● SELECTED PASSAGE:
========

Is the C99 preprocessor Turing complete?
After discovering the Boost preprocessor's capabilities I found myself wondering: Is the C99 preprocessor Turing complete?
If not, what does it lack to not qualify?
Solution 1:
Well macros don't directly expand recursively, but there are ways we can work around this.
The easiest way of doing recursion in the preprocessor is to use a deferred expression. A deferred expression is an expression that requires more scans to fully expand:
#define EMPTY()
#define DEFER(id) id EMPTY()
#define OBSTRUCT(...) __VA_ARGS__ DEFER(EMPTY)()

========

Supply what follows in the preprocessor thread, starting right after the line that defines OBSTRUCT. The lines that come next are separate material with no connection to the preprocessor thread.

● INFORMATION PROVIDED:
========

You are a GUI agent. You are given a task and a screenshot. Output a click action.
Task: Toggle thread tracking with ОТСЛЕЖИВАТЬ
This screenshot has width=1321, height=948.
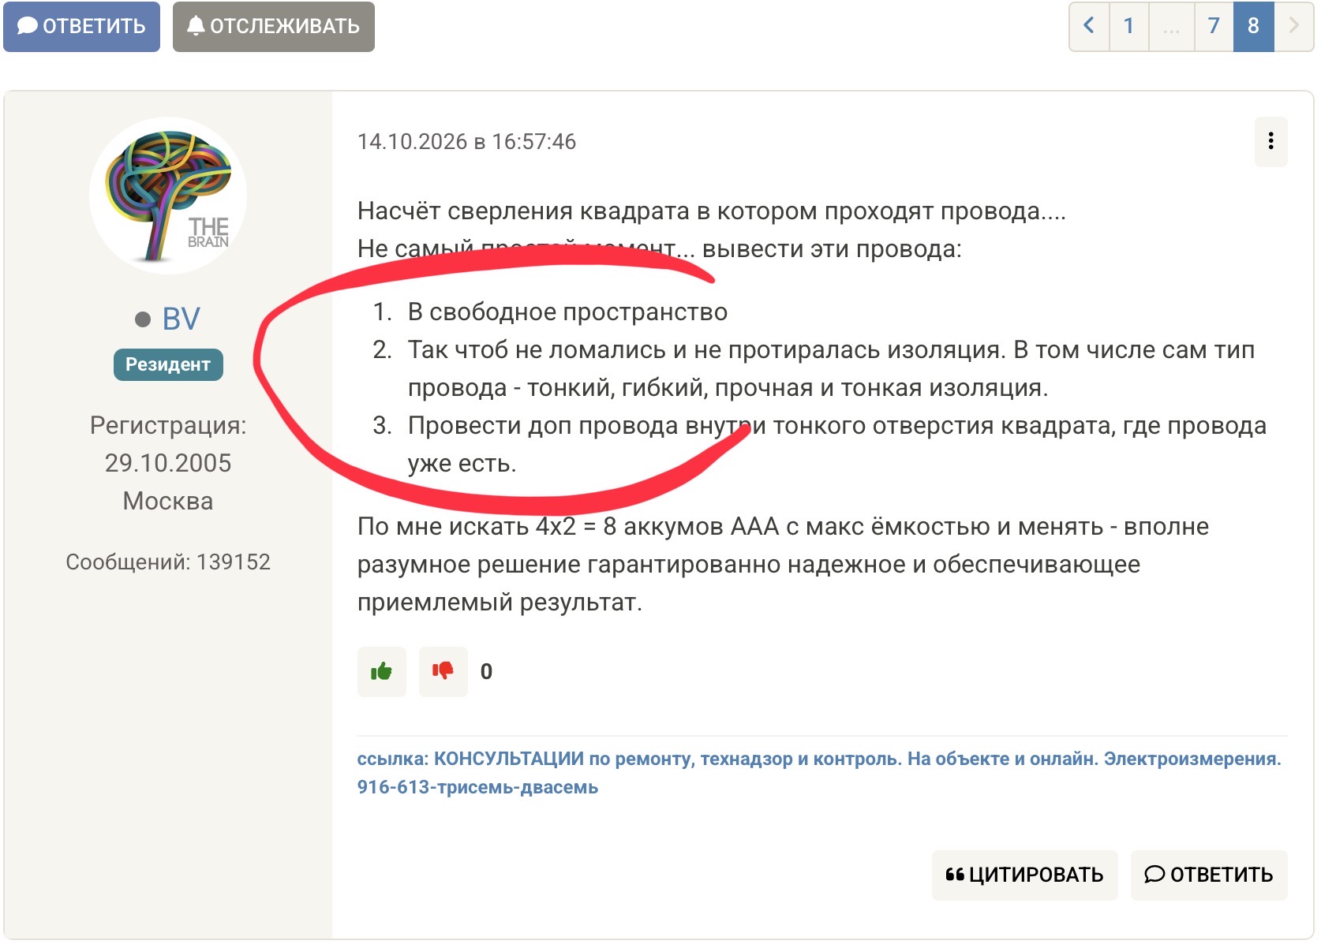tap(273, 26)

========

● TASK RESULT:
#define EXPAND(...) __VA_ARGS__
#define A() 123
A() // Expands to 123
DEFER(A)() // Expands to A () because it requires one more scan to fully expand
EXPAND(DEFER(A)()) // Expands to 123, because the EXPAND macro forces another scan
Why is this important? Well when a macro is scanned and expanding, it creates a disabling context. This disabling context will cause a token, that refers to the currently expanding macro, to be painted blue. Thus, once its painted blue, the macro will no longer expand. This is why macros don't expand recursively. However, a disabling context only exists during one scan, so by deferring an expansion we can prevent our macros from becoming painted blue. We will just need to apply more scans to the expression. We can do that using this EVAL
macro:
#define EVAL(...) EVAL1(EVAL1(EVAL1(__VA_ARGS__)))
#define EVAL1(...) EVAL2(EVAL2(EVAL2(__VA_ARGS__)))
#define EVAL2(...) EVAL3(EVAL3(EVAL3(__VA_ARGS__)))
#define EVAL3(...) EVAL4(EVAL4(EVAL4(__VA_ARGS__)))
#define EVAL4(...) EVAL5(EVAL5(EVAL5(__VA_ARGS__)))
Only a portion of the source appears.